Report how many lines of the following entries include the string "agent"; respond with the number alone.

-- Stored items --

--

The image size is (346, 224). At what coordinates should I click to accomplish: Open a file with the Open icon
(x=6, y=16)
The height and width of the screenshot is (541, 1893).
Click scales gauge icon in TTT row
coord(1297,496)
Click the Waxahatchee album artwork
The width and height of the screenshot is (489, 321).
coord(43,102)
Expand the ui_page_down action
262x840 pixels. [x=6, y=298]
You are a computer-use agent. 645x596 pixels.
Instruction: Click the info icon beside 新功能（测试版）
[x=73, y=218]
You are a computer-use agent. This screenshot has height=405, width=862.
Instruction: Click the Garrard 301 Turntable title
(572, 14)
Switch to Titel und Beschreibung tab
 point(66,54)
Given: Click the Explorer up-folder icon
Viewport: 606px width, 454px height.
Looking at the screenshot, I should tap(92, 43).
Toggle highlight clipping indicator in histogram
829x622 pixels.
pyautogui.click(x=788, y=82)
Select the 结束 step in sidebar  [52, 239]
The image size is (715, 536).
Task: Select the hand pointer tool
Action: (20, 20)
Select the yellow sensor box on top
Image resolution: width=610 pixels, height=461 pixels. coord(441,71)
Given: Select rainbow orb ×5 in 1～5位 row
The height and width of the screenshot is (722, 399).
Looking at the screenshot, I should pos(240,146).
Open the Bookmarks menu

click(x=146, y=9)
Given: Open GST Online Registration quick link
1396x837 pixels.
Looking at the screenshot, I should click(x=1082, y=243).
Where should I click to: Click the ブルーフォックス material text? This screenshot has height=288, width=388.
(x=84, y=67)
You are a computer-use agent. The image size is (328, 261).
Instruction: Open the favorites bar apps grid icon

--

-- SOLUTION FOR THIS TASK --
3